Blue-chip restoration guru Robert Harris has been working on a photo-chemical restoration of all three Godfather films for the last few months, and the results may be digitally viewable as soon as December (a Danish DVD site is stating that restored DVDs of the first two Godfather pics are due for release on 12.6.07). Harris declined comment, but Francis Coppola said after an 8.6 Godfather III screening at the Academy’s Samuel Goldwyn theatre that Steven Spielberg is the restoration project’s financial savior.
Coppola said that Paramount was initially not interested in funding the restoration (deemed necessary due to the original negative having been “purposefuly damaged by idiots…misued, cut up”) but all that changed when Spielberg stepped into the breach and said, “This is going to happen.”

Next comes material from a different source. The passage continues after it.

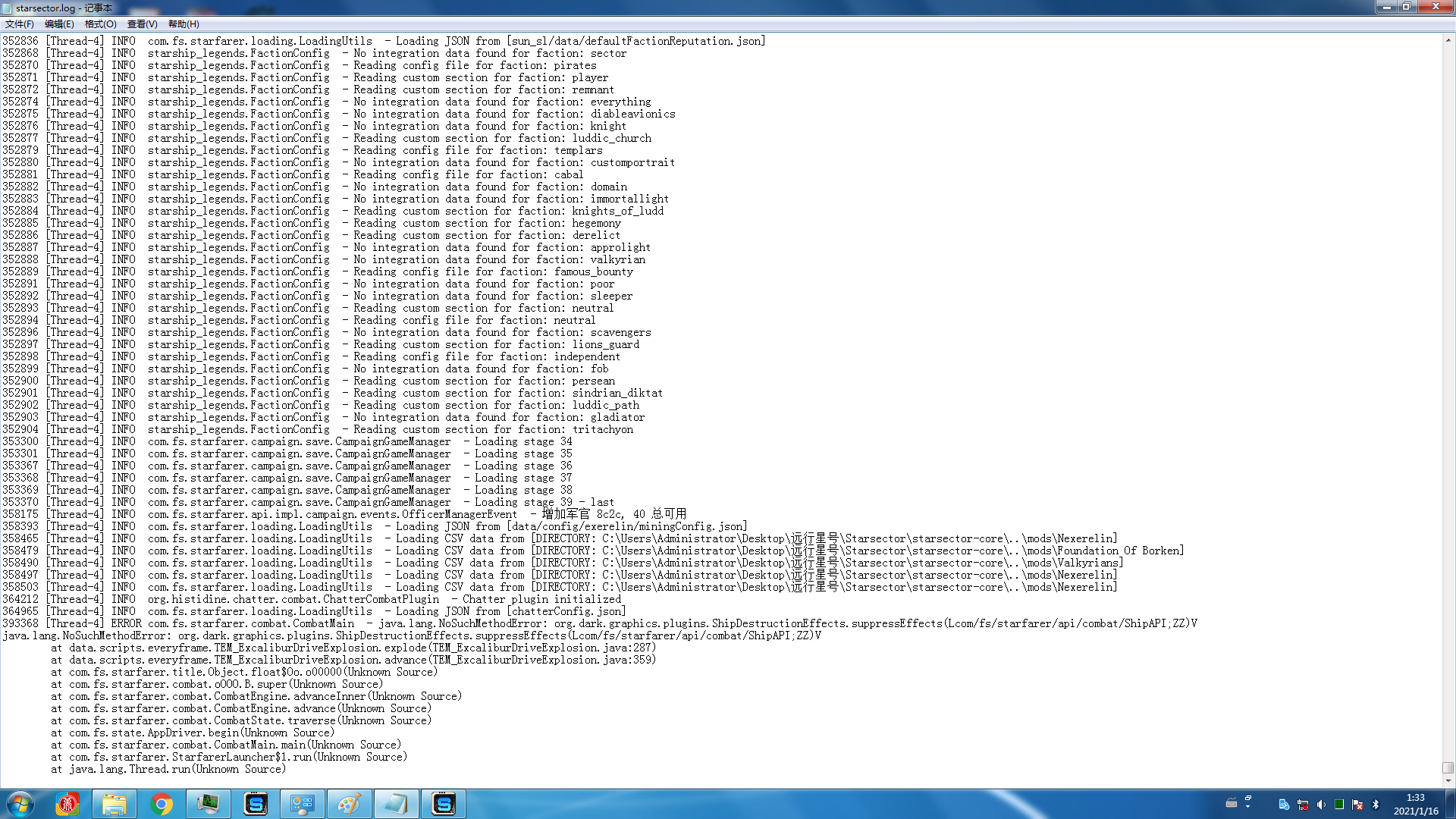Click the vertical scrollbar down arrow
The width and height of the screenshot is (1456, 819).
click(1448, 780)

According to an 8.18 posting by “Adam S.” on a Godfather restoration discussion at Home Theatre Forum, “Coppola showed up on Monday August 6th, after a screening of Godfather III at the Academy’s Samuel Goldwyn theater. He didn’t arrive until about an hour into a six person q & a with a variety of people in or attached to the film. He said it was a bit surreal to be there after we’ve been watching Godfather III because he had just come from the first viewing of the new restoration of the original Godfather, which he said ‘it looks ‘incredible.’
“Coppola also mentioned that the negative was basically going to dissolve, or very close to complete loss and it would have cost millions of dollars to restore. Paramount was not going to foot the bill for it, he said, but that after Paramount became Dreamamount Spielberg himself made sure they knew they had to restore The Godfather, and the restoration went forward. [But] there was absolutely no mention of a DVD release.”

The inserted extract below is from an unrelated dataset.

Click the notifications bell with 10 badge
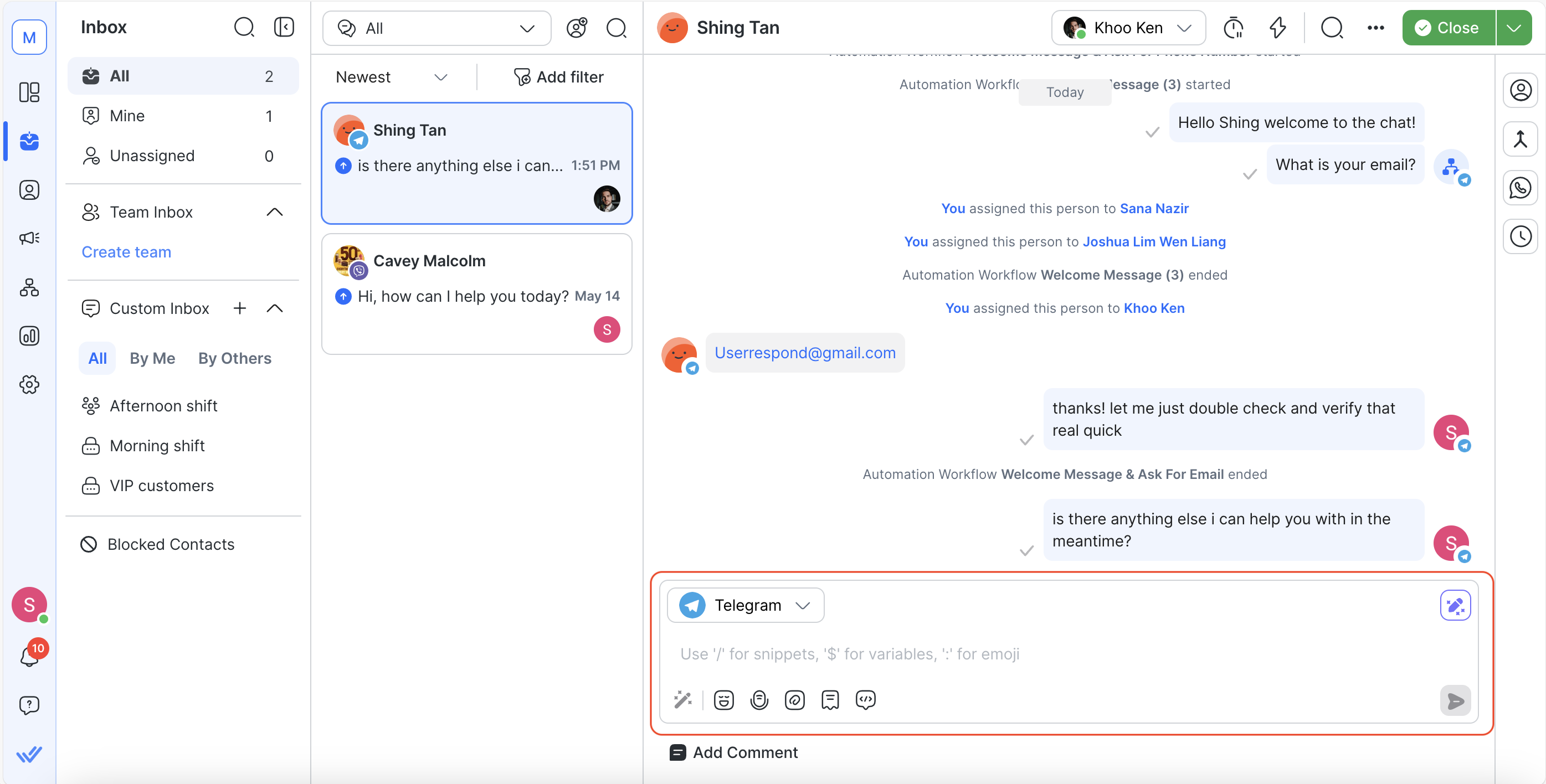1546x784 pixels. (29, 656)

I called Paramount Home Video’s Brenda Ciccone on Friday afternoon to learn what I could learn, but the whole lot is taking Friday afternoons off during the summer — a Brad Grey idea.
Paramount management was probably taking the view that the film was fine as long as it existed in good digital form, but any responsible archivist will tell you that photo-chemical film elements have to be restored and preserved because they comprise the core elements in their original state — the actual “film” in its pure and most pristine form — and that these elements will enable home-video technicians to deliver top-grade transfers in the decades to come as well as ensure the film’s general future survival.
I for one would love to one day see a mint-condition chronological Godfather Saga with all those deleted scenes that were shown on broadcast TV in the late ’70s. But with the remastering of both films, this seems like a perfect opportunity to also remaster all the deleted scenes and put the big saga on DVD as a stand-alone separate release.